====== SOURCE DOCUMENT

Have you heard of multiphysics software?
While this software won’t directly impact your current operations, it is a method that’s being employed by engineers, as OEs continue to develop new strategies to optimize vehicle system design.
I recently read an article in Truck & Off-Highway Engineering (T&OHE) magazine titled “Advanced simulation techniques drive powertrain design,” which discusses continued advancements with designing and testing these vehicle systems.
As vehicle systems become more integrated with one another on the truck, it is imperative engineers consider the interaction between these systems when designing components. To do this, engineers have been using computer simulation and validation tools.
Multiphysics software provides engineers a method of simulating any variety of parameters on a designed system—for example, fluid dynamics, electromagnetics, mechanical operation, etc.—to determine the impact on the system in different settings. In other words, it provides engineers a holistic view of the operation of that system. All of this can now be done without the need to have a prototype and testing facility to physically create these simulations.
Currently, engine and aftertreatment systems are among the areas where this software has proved useful for optimizing system designs. According to T&OHE, testing a diesel engine on multiphysics software allows engineers to make slight changes to both fuel flow and temperature, for instance. Data is then analyzed to see how the system’s operation changes based on the slight changes to those parameters.
“In areas like engines, it’s difficult to further improve fuel economy while meeting emissions requirements. Minute changes in one area often have unexpected consequences, forcing engineers to process a number of design iterations to understand how tweaks of one parameter impact other facets of the design,” according the T&OHE’s article.
Overall, the latest system design technology provides a number of benefits: it saves time, cuts down on the number of resources used to create a physical sample of the product, and allows for “building” and testing multiple design options to optimize fuel efficiency and emissions, to name a few.
Impact on service
The optimization of vehicle system design can have consequences to servicing these vehicles.
Designs of these engine and aftertreatment systems have been optimized for performance when they come off the line, but not necessarily for service considerations once the vehicle spec is completed and it’s driving down the road. What happens when a technician needs to access that system for service?
While it may keep some of the specialty hand tool companies in business, lack of access to vehicle systems is a common frustration when it comes to serviceability.
A challenge I’ve heard from a number of technicians, particularly during my previous time on automotive publications, was the increased challenge of accessing different areas of the vehicle. Especially when it comes to passenger vehicles, look under the hood of any late-model vehicle and it’s like looking at a completed three-dimensional puzzle, with no missing pieces. How do you get to something in the middle of that puzzle and put it back together exactly the same way?

============
====== INFORMATION SHOWN

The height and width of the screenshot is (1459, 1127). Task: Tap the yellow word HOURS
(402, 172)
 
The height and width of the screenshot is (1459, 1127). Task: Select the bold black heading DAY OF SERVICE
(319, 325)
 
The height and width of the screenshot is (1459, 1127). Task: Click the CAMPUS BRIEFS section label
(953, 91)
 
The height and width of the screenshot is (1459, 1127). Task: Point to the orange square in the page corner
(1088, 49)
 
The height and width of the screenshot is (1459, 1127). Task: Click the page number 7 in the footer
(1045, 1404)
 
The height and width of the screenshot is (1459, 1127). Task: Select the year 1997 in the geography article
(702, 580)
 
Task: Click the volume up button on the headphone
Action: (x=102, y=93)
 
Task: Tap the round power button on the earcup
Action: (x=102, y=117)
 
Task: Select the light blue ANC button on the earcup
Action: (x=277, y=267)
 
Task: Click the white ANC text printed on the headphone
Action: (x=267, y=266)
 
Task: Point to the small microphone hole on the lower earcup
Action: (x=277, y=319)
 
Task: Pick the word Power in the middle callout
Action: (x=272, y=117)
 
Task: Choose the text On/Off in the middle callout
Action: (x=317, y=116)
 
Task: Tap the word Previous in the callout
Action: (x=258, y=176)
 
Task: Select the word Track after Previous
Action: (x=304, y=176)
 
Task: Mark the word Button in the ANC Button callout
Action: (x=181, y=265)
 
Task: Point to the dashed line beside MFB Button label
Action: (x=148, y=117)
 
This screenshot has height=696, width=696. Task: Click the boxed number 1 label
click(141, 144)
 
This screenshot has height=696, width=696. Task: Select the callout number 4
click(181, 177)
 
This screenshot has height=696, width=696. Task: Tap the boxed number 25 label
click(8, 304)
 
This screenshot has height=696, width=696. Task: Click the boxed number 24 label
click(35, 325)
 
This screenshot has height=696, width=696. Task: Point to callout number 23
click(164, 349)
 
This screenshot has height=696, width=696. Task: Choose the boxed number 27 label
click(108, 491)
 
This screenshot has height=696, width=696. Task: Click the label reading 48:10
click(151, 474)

============

_TASK DIRECTIONS:_
Answer these questions about the article on multiphysics software:
1. In which magazine did the writer read the piece titled "Advanced simulation techniques drive powertrain design"?
2. In which two areas has this software proved useful for optimizing system designs?
3. What is named as a common frustration when it comes to serviceability?
The listing is not needed for this work.

_RESULT OF THE TASK:_
1. Truck & Off-Highway Engineering (T&OHE)
2. Engine and aftertreatment systems
3. Lack of access to vehicle systems